+++ DATA LISTING +++

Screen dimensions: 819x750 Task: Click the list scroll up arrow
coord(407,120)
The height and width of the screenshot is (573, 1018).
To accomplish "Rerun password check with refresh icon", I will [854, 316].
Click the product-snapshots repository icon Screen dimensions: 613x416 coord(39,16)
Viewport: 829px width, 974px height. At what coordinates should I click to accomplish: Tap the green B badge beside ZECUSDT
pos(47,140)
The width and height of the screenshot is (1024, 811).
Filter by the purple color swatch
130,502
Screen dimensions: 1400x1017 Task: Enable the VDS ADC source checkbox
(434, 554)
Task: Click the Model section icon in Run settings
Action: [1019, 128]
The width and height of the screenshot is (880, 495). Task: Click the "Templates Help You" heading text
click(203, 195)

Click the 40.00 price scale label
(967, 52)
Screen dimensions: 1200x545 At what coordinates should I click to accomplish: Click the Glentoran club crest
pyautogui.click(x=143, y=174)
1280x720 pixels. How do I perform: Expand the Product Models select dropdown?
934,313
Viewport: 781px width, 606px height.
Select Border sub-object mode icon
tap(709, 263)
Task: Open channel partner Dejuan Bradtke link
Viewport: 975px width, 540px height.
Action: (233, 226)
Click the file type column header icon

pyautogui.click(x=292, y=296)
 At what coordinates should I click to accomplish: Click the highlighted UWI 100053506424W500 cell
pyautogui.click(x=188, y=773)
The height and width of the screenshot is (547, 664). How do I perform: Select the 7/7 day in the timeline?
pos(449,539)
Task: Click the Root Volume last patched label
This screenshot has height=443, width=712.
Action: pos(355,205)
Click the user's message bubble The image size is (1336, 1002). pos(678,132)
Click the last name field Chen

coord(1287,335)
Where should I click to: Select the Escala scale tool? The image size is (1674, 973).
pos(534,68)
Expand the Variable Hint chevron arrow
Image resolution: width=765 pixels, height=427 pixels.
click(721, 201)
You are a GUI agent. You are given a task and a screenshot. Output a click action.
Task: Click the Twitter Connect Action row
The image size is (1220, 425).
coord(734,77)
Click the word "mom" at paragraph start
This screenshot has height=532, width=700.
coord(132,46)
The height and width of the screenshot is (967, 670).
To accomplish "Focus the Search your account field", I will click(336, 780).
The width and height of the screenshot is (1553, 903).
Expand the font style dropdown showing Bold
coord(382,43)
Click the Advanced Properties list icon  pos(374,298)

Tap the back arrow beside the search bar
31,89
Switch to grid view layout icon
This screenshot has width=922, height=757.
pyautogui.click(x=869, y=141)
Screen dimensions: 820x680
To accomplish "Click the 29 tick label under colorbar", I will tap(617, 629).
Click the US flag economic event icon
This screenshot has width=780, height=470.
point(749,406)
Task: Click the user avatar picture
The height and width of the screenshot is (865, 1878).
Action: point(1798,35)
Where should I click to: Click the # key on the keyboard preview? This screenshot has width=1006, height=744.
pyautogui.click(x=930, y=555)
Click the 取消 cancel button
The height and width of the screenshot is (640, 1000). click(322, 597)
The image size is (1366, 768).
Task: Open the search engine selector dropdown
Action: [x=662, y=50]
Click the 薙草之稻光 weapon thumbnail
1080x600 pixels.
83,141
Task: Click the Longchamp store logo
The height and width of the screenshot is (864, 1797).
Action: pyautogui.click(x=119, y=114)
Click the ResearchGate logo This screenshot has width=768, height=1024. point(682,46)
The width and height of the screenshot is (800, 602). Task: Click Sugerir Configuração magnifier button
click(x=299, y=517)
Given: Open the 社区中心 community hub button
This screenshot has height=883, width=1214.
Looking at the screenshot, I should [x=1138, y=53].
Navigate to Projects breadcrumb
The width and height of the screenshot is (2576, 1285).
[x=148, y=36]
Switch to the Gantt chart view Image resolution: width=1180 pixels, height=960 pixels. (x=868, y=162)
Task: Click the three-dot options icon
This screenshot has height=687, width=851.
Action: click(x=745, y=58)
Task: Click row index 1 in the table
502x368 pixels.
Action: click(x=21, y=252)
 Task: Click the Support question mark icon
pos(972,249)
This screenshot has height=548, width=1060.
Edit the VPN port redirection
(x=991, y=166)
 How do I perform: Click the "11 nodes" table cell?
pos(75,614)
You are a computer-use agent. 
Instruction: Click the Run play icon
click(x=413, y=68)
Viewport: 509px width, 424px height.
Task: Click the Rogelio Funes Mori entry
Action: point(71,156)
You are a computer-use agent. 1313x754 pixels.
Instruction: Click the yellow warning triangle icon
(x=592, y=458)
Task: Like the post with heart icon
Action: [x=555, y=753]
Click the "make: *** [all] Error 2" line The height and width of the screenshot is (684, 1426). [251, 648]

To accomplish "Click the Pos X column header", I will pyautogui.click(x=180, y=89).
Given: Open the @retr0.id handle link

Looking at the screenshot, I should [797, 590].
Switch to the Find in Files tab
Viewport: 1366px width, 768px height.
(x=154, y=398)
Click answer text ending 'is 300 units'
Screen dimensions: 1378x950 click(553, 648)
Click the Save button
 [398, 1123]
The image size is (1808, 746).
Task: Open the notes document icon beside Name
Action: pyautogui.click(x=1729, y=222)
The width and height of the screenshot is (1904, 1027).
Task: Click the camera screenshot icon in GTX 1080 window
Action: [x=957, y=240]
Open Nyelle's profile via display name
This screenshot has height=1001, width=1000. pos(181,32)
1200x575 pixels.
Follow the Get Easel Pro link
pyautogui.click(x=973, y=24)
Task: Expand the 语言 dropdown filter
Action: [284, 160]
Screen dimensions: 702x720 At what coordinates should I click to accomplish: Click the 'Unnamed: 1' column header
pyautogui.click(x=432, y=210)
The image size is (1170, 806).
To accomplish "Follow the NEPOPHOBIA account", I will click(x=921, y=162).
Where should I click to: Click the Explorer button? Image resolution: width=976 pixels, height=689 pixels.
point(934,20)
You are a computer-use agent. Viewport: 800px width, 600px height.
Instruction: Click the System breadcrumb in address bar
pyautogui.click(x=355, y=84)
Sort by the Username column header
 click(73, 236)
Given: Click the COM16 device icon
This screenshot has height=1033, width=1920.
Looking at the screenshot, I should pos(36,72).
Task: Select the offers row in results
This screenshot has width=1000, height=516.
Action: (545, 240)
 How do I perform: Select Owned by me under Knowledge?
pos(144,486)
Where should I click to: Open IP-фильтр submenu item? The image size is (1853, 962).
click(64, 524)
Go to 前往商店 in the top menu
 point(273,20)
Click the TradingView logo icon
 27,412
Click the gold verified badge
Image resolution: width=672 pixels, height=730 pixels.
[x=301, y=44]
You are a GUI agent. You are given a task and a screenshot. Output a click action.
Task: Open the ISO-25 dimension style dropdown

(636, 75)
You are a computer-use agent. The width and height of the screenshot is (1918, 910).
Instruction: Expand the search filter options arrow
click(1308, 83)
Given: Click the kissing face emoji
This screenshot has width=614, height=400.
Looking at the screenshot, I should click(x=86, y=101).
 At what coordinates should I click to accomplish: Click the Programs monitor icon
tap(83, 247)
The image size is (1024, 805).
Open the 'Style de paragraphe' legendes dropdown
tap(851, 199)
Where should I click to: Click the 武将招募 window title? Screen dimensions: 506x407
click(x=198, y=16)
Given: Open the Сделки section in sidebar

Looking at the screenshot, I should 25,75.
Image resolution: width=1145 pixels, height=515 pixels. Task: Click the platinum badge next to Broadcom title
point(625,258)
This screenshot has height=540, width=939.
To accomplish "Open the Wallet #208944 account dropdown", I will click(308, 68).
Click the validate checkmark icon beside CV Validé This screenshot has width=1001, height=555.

+++

• YOUR GOAL: Copy every record above out again, word for word.

• RESPONSE AREA:
Screen dimensions: 819x750 Task: Click the list scroll up arrow
coord(407,120)
The height and width of the screenshot is (573, 1018).
To accomplish "Rerun password check with refresh icon", I will [854, 316].
Click the product-snapshots repository icon Screen dimensions: 613x416 coord(39,16)
Viewport: 829px width, 974px height. At what coordinates should I click to accomplish: Tap the green B badge beside ZECUSDT
pos(47,140)
The width and height of the screenshot is (1024, 811).
Filter by the purple color swatch
130,502
Screen dimensions: 1400x1017 Task: Enable the VDS ADC source checkbox
(434, 554)
Task: Click the Model section icon in Run settings
Action: [1019, 128]
The width and height of the screenshot is (880, 495). Task: Click the "Templates Help You" heading text
click(203, 195)

Click the 40.00 price scale label
(967, 52)
Screen dimensions: 1200x545 At what coordinates should I click to accomplish: Click the Glentoran club crest
pyautogui.click(x=143, y=174)
1280x720 pixels. How do I perform: Expand the Product Models select dropdown?
934,313
Viewport: 781px width, 606px height.
Select Border sub-object mode icon
tap(709, 263)
Task: Open channel partner Dejuan Bradtke link
Viewport: 975px width, 540px height.
Action: (233, 226)
Click the file type column header icon

pyautogui.click(x=292, y=296)
 At what coordinates should I click to accomplish: Click the highlighted UWI 100053506424W500 cell
pyautogui.click(x=188, y=773)
The height and width of the screenshot is (547, 664). How do I perform: Select the 7/7 day in the timeline?
pos(449,539)
Task: Click the Root Volume last patched label
This screenshot has height=443, width=712.
Action: pos(355,205)
Click the user's message bubble The image size is (1336, 1002). pos(678,132)
Click the last name field Chen

coord(1287,335)
Where should I click to: Select the Escala scale tool? The image size is (1674, 973).
pos(534,68)
Expand the Variable Hint chevron arrow
Image resolution: width=765 pixels, height=427 pixels.
click(721, 201)
You are a GUI agent. You are given a task and a screenshot. Output a click action.
Task: Click the Twitter Connect Action row
The image size is (1220, 425).
coord(734,77)
Click the word "mom" at paragraph start
This screenshot has height=532, width=700.
coord(132,46)
The height and width of the screenshot is (967, 670).
To accomplish "Focus the Search your account field", I will click(336, 780).
The width and height of the screenshot is (1553, 903).
Expand the font style dropdown showing Bold
coord(382,43)
Click the Advanced Properties list icon  pos(374,298)

Tap the back arrow beside the search bar
31,89
Switch to grid view layout icon
This screenshot has width=922, height=757.
pyautogui.click(x=869, y=141)
Screen dimensions: 820x680
To accomplish "Click the 29 tick label under colorbar", I will tap(617, 629).
Click the US flag economic event icon
This screenshot has width=780, height=470.
point(749,406)
Task: Click the user avatar picture
The height and width of the screenshot is (865, 1878).
Action: point(1798,35)
Where should I click to: Click the # key on the keyboard preview? This screenshot has width=1006, height=744.
pyautogui.click(x=930, y=555)
Click the 取消 cancel button
The height and width of the screenshot is (640, 1000). click(322, 597)
The image size is (1366, 768).
Task: Open the search engine selector dropdown
Action: [x=662, y=50]
Click the 薙草之稻光 weapon thumbnail
1080x600 pixels.
83,141
Task: Click the Longchamp store logo
The height and width of the screenshot is (864, 1797).
Action: pyautogui.click(x=119, y=114)
Click the ResearchGate logo This screenshot has width=768, height=1024. point(682,46)
The width and height of the screenshot is (800, 602). Task: Click Sugerir Configuração magnifier button
click(x=299, y=517)
Given: Open the 社区中心 community hub button
This screenshot has height=883, width=1214.
Looking at the screenshot, I should [x=1138, y=53].
Navigate to Projects breadcrumb
The width and height of the screenshot is (2576, 1285).
[x=148, y=36]
Switch to the Gantt chart view Image resolution: width=1180 pixels, height=960 pixels. (x=868, y=162)
Task: Click the three-dot options icon
This screenshot has height=687, width=851.
Action: click(x=745, y=58)
Task: Click row index 1 in the table
502x368 pixels.
Action: click(x=21, y=252)
 Task: Click the Support question mark icon
pos(972,249)
This screenshot has height=548, width=1060.
Edit the VPN port redirection
(x=991, y=166)
 How do I perform: Click the "11 nodes" table cell?
pos(75,614)
You are a computer-use agent. 
Instruction: Click the Run play icon
click(x=413, y=68)
Viewport: 509px width, 424px height.
Task: Click the Rogelio Funes Mori entry
Action: point(71,156)
You are a computer-use agent. 1313x754 pixels.
Instruction: Click the yellow warning triangle icon
(x=592, y=458)
Task: Like the post with heart icon
Action: [x=555, y=753]
Click the "make: *** [all] Error 2" line The height and width of the screenshot is (684, 1426). [251, 648]

To accomplish "Click the Pos X column header", I will pyautogui.click(x=180, y=89).
Given: Open the @retr0.id handle link

Looking at the screenshot, I should [797, 590].
Switch to the Find in Files tab
Viewport: 1366px width, 768px height.
(x=154, y=398)
Click answer text ending 'is 300 units'
Screen dimensions: 1378x950 click(553, 648)
Click the Save button
 [398, 1123]
The image size is (1808, 746).
Task: Open the notes document icon beside Name
Action: pyautogui.click(x=1729, y=222)
The width and height of the screenshot is (1904, 1027).
Task: Click the camera screenshot icon in GTX 1080 window
Action: [x=957, y=240]
Open Nyelle's profile via display name
This screenshot has height=1001, width=1000. pos(181,32)
1200x575 pixels.
Follow the Get Easel Pro link
pyautogui.click(x=973, y=24)
Task: Expand the 语言 dropdown filter
Action: [284, 160]
Screen dimensions: 702x720 At what coordinates should I click to accomplish: Click the 'Unnamed: 1' column header
pyautogui.click(x=432, y=210)
The image size is (1170, 806).
To accomplish "Follow the NEPOPHOBIA account", I will click(x=921, y=162).
Where should I click to: Click the Explorer button? Image resolution: width=976 pixels, height=689 pixels.
point(934,20)
You are a computer-use agent. Viewport: 800px width, 600px height.
Instruction: Click the System breadcrumb in address bar
pyautogui.click(x=355, y=84)
Sort by the Username column header
 click(73, 236)
Given: Click the COM16 device icon
This screenshot has height=1033, width=1920.
Looking at the screenshot, I should pos(36,72).
Task: Select the offers row in results
This screenshot has width=1000, height=516.
Action: (545, 240)
 How do I perform: Select Owned by me under Knowledge?
pos(144,486)
Where should I click to: Open IP-фильтр submenu item? The image size is (1853, 962).
click(64, 524)
Go to 前往商店 in the top menu
 point(273,20)
Click the TradingView logo icon
 27,412
Click the gold verified badge
Image resolution: width=672 pixels, height=730 pixels.
[x=301, y=44]
You are a GUI agent. You are given a task and a screenshot. Output a click action.
Task: Open the ISO-25 dimension style dropdown

(636, 75)
You are a computer-use agent. The width and height of the screenshot is (1918, 910).
Instruction: Expand the search filter options arrow
click(1308, 83)
Given: Click the kissing face emoji
This screenshot has width=614, height=400.
Looking at the screenshot, I should click(x=86, y=101).
 At what coordinates should I click to accomplish: Click the Programs monitor icon
tap(83, 247)
The image size is (1024, 805).
Open the 'Style de paragraphe' legendes dropdown
tap(851, 199)
Where should I click to: Click the 武将招募 window title? Screen dimensions: 506x407
click(x=198, y=16)
Given: Open the Сделки section in sidebar

Looking at the screenshot, I should 25,75.
Image resolution: width=1145 pixels, height=515 pixels. Task: Click the platinum badge next to Broadcom title
point(625,258)
This screenshot has height=540, width=939.
To accomplish "Open the Wallet #208944 account dropdown", I will click(308, 68).
Click the validate checkmark icon beside CV Validé This screenshot has width=1001, height=555.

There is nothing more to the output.